Idea 2: Solving Problems by Answering Questions#
Once you’ve clearly articulated the problem you wish to solve, the next step is… to solve it! But how best to do so?
As data scientists, we are somewhat restricted in the types of solutions to which we have access. Nobody expects a data scientist to discover a new semiconductor manufacturing technique or solicit donors for cancer research funds.
But what data scientists can do is answer questions about the world. And while that may not seem inspiring at first, it’s a remarkably powerful ability.
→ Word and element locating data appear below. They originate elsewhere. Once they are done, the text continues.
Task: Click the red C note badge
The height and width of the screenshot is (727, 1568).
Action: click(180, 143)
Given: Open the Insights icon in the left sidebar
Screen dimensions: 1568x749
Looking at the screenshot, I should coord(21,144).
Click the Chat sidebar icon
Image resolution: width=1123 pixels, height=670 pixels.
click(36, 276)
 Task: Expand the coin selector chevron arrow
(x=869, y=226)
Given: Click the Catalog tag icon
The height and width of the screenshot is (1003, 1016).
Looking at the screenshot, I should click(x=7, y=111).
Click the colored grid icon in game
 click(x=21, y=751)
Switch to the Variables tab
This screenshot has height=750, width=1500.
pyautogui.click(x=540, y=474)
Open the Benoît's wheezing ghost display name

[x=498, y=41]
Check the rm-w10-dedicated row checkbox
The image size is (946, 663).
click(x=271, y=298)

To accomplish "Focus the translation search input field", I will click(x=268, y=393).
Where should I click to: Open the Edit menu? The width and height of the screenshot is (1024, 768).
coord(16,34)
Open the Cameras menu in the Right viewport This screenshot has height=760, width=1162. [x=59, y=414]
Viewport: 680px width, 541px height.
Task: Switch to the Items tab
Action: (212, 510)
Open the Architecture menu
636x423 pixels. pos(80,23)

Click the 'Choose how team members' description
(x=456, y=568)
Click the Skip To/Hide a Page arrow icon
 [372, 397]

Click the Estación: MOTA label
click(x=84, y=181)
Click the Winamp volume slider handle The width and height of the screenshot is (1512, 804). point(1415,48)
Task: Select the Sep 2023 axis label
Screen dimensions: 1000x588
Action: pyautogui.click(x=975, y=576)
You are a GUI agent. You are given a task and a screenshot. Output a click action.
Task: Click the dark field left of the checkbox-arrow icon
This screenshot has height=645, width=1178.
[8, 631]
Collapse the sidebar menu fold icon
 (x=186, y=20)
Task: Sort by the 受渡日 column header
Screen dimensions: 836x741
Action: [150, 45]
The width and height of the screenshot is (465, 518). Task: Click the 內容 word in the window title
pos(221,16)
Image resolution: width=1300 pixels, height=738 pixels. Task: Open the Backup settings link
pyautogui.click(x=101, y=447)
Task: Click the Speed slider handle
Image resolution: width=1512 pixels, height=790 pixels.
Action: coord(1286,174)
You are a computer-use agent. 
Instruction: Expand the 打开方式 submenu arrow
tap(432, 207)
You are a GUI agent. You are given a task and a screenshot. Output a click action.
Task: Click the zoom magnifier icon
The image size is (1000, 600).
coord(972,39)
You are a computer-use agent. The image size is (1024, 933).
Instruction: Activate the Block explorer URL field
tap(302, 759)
That’s because whether it’s trying to answer the question “does this patient have disease X?”, “what would happen to profits if we changed our pricing strategy?”, or “do universal income programs reduce long-term poverty?”, it turns out that a great many problems faced by both businesses and society as a whole become much easier to solve if we can better understand the consequences of our actions or reduce our uncertainty about the world.
In light of that fact, we can reframe the challenge of a data scientist from the more amorphous task of “figuring out how to solve the problem” to the more concrete “what question, if answered, would make it easier to solve this problem?” Once we’ve articulated a question to answer we can turn to choosing the best tool for generating an answer. But it is worth emphasizing this point — it is only at this stage of our project—not at the beginning!—that we start thinking about what statistical method, algorithm, or model is appropriate for the task.
But what if my stakeholder wants me to do something other than answer a question about the world? What if they want me to write a model to automatically read x-rays, or detect fraudulent transactions?
While it may not be immediately obvious how these fit in the “data scientists solve problems by answering questions about the world” framework, I can assure you they do. Indeed, anything you can think of that a data scientist might do ends up fitting this model because — as we’ll discuss in detail below and later in the book — all data science models and algorithms can be understood as instruments designed to answer very specific, very concrete questions about data. And once you come to appreciate that fact, not only will this frame make more sense, but you will probably also find you understand many of the models you work with regularly more intuitively than you did before.
Types of Questions#
There are three types of questions we will explore in this book, each of which helps to solve problems in a different way:[1]
Exploratory Questions: Questions about patterns and structure in the world.
Help us to understand the problem space better and prioritizing subsequent efforts.
Passive Prediction Questions: Questions about likely outcomes for individual observations or entities.
Useful for targeting individuals for additional attention or automating certain tasks.
Causal Questions: Questions about the consequences of actions or interventions being considered.
Useful for deciding on appropriate courses of action.
Each of these can play a different but important role in solving problems, and any effort to answer a question of each type will raise similar issues that need to be considered. As summarized next, by recognizing the class of questions we are seeking to answer, we can significantly narrow both the set of data science tools that are appropriate to consider and provide a short list of common considerations to think through.
Exploratory Questions#
Once you have settled on a problem you wish to address, the next step is often to use data science to better understand the contours of the problem in order to better prioritize and strategize your efforts. As data scientists, our best strategy for this type of investigation is to ask questions about general patterns related to your problem — what I call Exploratory Questions.
Why is this necessary? Well, as we’ll discuss in a future reading on “stakeholder management,” you would be shocked at how often stakeholders have only a vague sense of the patterns surrounding their problem. This makes refinement of your problem statement (and thus prioritization of your subsequent efforts) impossible. So before you get too far into any data science project, it’s important to ask Exploratory Questions to improve your understanding of how best to get at your problem.
To illustrate, suppose a company hired you because they were having trouble recruiting enough high-quality employees. You could ask for their HR data and immediately try to train a neural network to… well, I’m not even sure what you’d want to train it to do right off that bat! And that’s a big part of the problem. Getting more high-quality employees is a very general problem, and you could imagine addressing it in any number of ways — you could try and get more people to apply for the job in the first place, you could try and get a different type of candidate to apply then is currently applying, you could try and get more high-quality people who are given job offers to accept those offers, or you could help try to increase the number of people who are hired who turn out to be successful hires! But which should you do first?
To help answer this question, we can start by asking a series of Exploratory Questions that, when answered, will aid in your efforts to solve your stakeholder’s problem:
How many job applications are you receiving when you post a job?
What share of your current job applicants are of high quality?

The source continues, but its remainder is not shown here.